## What you need to do
Retype the rows without any change, starting with the line containing "Viewport: 1370px width, 742px" and going on through the line containing "[x=42, y=50]".

## Material
+--
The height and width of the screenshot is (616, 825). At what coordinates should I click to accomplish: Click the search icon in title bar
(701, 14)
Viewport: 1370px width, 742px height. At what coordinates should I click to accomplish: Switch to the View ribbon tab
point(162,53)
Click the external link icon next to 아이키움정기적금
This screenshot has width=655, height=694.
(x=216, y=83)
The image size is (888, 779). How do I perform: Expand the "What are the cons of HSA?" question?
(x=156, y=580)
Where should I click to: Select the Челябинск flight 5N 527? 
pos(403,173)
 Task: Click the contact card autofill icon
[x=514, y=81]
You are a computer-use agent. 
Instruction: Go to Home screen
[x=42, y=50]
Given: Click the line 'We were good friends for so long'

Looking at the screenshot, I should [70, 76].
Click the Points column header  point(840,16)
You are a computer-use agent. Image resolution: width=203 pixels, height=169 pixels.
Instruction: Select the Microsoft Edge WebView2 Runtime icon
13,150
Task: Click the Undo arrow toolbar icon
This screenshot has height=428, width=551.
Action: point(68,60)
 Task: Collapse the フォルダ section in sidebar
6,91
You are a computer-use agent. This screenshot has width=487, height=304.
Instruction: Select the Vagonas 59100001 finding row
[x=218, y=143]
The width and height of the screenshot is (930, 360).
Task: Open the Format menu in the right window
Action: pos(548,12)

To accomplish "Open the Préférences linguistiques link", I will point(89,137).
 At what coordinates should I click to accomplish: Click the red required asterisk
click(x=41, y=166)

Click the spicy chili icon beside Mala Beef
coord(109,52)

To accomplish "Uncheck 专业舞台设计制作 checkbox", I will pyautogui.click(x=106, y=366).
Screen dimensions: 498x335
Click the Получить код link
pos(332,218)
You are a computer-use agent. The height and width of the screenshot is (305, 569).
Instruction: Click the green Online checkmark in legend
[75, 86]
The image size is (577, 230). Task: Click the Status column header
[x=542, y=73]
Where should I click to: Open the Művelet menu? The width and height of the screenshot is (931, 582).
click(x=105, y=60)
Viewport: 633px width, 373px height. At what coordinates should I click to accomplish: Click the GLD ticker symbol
+--
## Complete answer
Viewport: 1370px width, 742px height. At what coordinates should I click to accomplish: Switch to the View ribbon tab
point(162,53)
Click the external link icon next to 아이키움정기적금
This screenshot has width=655, height=694.
(x=216, y=83)
The image size is (888, 779). How do I perform: Expand the "What are the cons of HSA?" question?
(x=156, y=580)
Where should I click to: Select the Челябинск flight 5N 527? 
pos(403,173)
 Task: Click the contact card autofill icon
[x=514, y=81]
You are a computer-use agent. 
Instruction: Go to Home screen
[x=42, y=50]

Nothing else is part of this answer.